• _URAIAN TUGAS_
Tolong sebutkan jumlah bahasa daerah di Indonesia saat ini menurut data terakhir kementerian pendidikan dan kebudayaan dalam teks tentang kerukunan antarumat beragama.

:: KUTIPAN TEKS ::

Minggu, 18 November 2018

Meyakini Tanpa Mempermasalahkan Perbedaan


          
kerukunan antar umat beragama
Bhineka Tunggal Ika, itulah semboyan bangsa Indonesia, yang maknanya berbeda-beda namun tetap satu  jua. Indonesia negeri yang kaya raya akan budaya, bahasa, suku, ras dan agama di dalamnya. Hanya ada di Indonesia perbedaan-perbedaan yang begitu banyak dapat membaur menjadi satu, hanya ada di Indonesia umat berbeda agama dapat hidup berdampingan dengan rukun, dan hanya ada di Indonesia yang setiap daerahnya memiliki bahasa dan logat bahasa yang berbeda-beda.Menurut data terakhir kemeterian pendidikan dan kebudayaan saat ini di Indonesia terdapat  652 bahasa daerah.

:::
:: DATA YANG DIBERIKAN ::

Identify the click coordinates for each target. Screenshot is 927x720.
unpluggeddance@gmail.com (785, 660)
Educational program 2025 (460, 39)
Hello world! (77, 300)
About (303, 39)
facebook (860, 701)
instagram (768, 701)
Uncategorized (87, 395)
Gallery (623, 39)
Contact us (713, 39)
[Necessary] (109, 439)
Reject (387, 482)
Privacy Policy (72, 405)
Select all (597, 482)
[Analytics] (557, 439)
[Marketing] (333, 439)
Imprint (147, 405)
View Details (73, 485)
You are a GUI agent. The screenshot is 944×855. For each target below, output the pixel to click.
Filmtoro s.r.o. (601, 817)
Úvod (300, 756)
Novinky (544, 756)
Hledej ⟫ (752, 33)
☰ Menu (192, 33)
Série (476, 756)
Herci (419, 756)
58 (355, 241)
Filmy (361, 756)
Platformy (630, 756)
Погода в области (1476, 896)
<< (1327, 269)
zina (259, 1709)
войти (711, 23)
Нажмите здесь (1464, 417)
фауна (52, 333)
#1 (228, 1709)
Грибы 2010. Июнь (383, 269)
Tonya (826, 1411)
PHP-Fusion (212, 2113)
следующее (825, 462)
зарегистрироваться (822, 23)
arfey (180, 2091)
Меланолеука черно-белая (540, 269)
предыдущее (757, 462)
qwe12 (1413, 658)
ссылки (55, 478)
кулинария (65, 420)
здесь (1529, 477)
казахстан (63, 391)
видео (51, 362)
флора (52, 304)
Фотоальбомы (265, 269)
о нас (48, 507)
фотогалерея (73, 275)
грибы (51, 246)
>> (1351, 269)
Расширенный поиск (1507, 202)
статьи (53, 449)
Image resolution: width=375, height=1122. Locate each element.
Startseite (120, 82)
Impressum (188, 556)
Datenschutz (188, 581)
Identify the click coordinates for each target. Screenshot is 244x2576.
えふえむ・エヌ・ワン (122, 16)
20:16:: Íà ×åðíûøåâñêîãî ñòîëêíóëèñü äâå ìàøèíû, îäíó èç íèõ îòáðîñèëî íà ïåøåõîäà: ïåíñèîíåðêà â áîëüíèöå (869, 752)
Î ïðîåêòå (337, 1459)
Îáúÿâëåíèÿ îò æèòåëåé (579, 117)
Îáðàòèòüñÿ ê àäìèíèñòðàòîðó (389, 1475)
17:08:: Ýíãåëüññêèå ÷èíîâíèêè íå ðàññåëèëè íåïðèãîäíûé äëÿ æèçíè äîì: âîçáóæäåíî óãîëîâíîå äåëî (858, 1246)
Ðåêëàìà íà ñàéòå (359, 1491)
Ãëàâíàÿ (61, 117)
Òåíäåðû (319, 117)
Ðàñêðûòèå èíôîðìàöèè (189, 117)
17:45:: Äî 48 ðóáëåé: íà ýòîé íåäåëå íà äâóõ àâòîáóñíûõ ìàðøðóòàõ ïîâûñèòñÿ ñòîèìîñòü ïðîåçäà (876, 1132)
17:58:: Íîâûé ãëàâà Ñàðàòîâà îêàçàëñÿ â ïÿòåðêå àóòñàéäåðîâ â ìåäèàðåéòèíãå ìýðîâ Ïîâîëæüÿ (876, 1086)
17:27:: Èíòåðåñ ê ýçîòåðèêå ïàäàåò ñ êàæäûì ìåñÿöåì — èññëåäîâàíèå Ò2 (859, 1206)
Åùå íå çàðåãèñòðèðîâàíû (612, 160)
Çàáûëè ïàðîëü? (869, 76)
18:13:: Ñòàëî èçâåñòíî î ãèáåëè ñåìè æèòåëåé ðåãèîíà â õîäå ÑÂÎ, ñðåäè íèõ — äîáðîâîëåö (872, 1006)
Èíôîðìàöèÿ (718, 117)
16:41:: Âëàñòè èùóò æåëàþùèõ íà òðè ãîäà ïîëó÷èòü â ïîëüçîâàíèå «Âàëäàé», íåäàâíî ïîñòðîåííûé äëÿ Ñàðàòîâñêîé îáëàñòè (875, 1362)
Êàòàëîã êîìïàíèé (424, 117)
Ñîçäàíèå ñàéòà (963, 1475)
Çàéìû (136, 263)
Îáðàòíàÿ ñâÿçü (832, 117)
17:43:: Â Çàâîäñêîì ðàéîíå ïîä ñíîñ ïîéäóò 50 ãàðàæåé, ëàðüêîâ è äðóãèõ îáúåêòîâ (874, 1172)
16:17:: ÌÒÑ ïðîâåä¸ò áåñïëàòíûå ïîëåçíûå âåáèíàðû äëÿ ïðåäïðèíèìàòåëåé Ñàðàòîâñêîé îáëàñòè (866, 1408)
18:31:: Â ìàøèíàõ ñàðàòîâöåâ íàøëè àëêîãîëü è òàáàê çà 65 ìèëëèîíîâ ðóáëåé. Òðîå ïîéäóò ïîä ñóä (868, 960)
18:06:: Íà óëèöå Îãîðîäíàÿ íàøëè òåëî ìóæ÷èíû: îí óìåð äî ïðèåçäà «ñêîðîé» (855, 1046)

:::

• _JAWABAN LATIHAN_
Saat ini terdapat 652 bahasa daerah di Indonesia.